- Entries drawn from a collection:
-.-.-
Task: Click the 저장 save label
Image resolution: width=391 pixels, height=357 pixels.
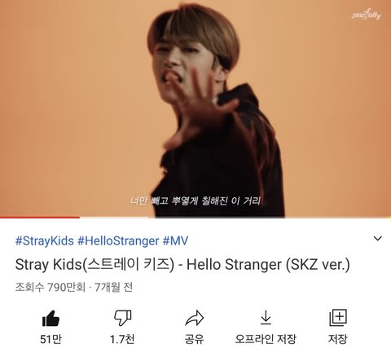Action: click(338, 339)
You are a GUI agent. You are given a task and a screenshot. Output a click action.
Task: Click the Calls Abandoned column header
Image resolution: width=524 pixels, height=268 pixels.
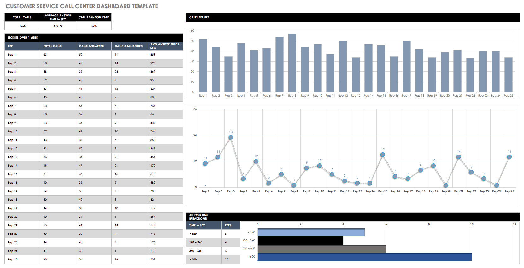129,46
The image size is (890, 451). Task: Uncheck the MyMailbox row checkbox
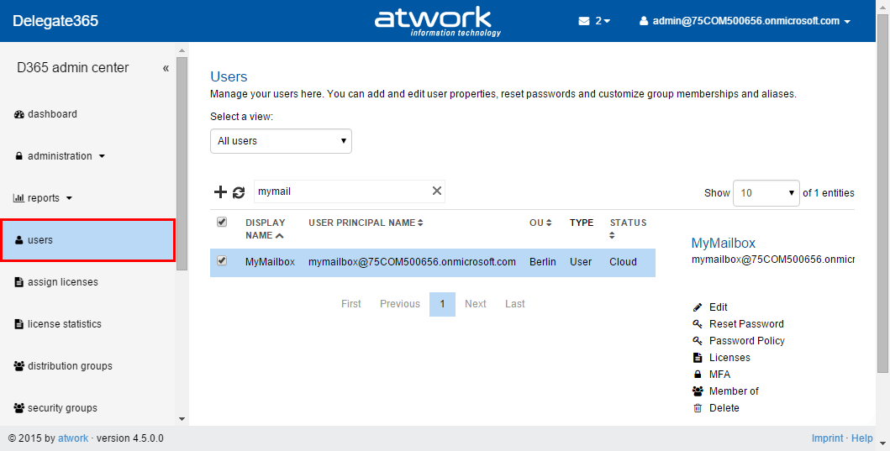222,261
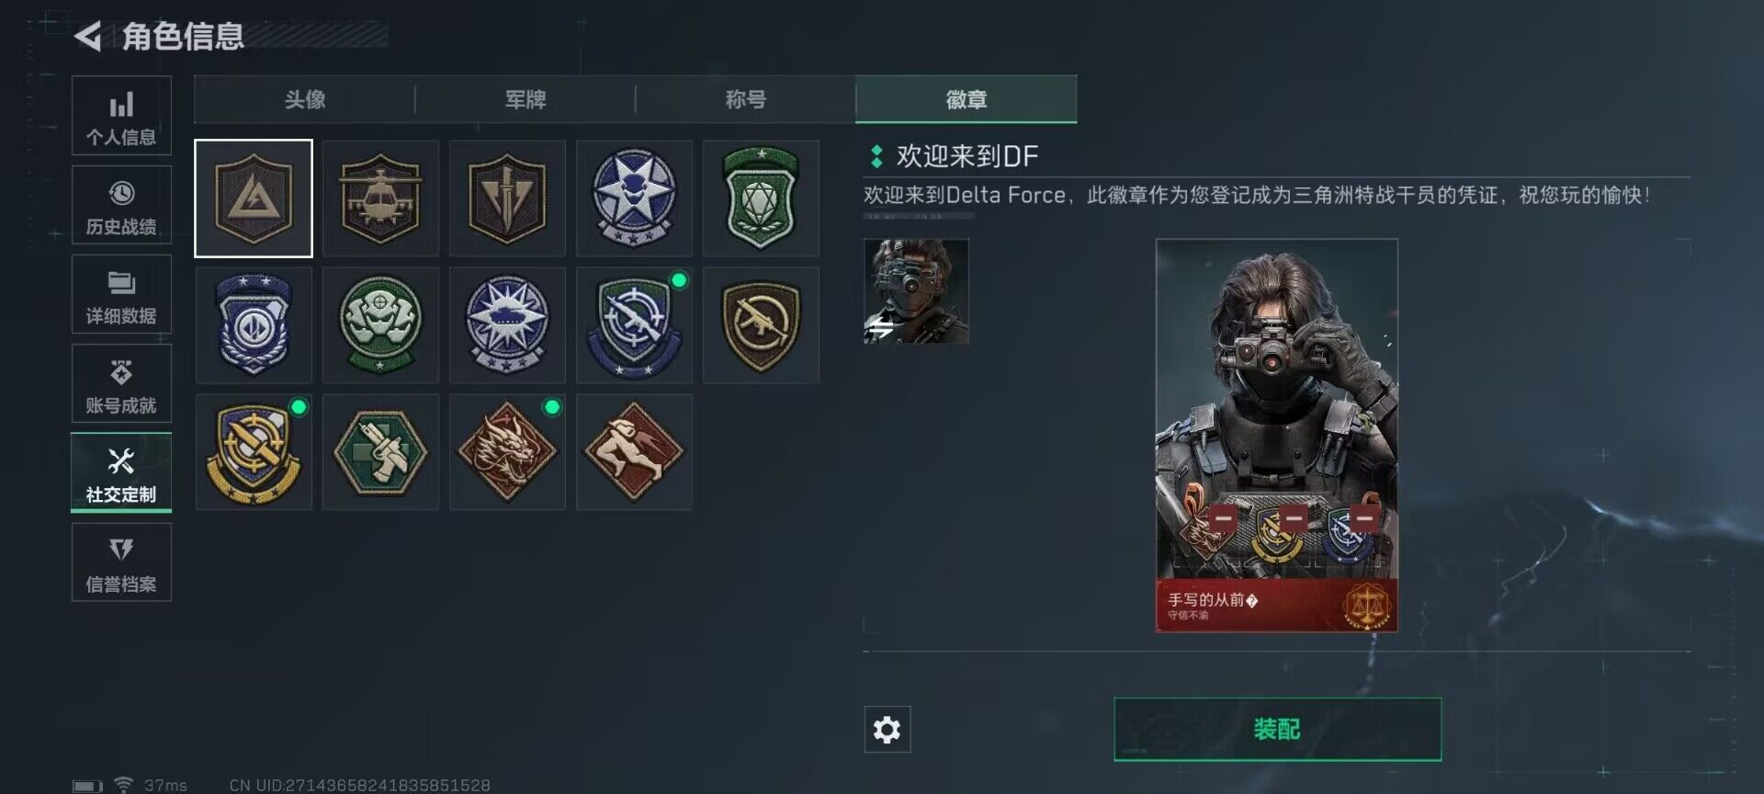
-.-.-
- What to work on: Rewrite each line of the material above as an item in a numbered list, skipping blank lines and omitting the pictures.

- Worked answer:
1. Task: Click the 저장 save label
2. Image resolution: width=391 pixels, height=357 pixels.
3. Action: click(338, 339)
4. You are a GUI agent. You are given a task and a screenshot. Output a click action.
5. Task: Click the Calls Abandoned column header
6. Image resolution: width=524 pixels, height=268 pixels.
7. 129,46
8. The image size is (890, 451). Task: Uncheck the MyMailbox row checkbox
9. 222,261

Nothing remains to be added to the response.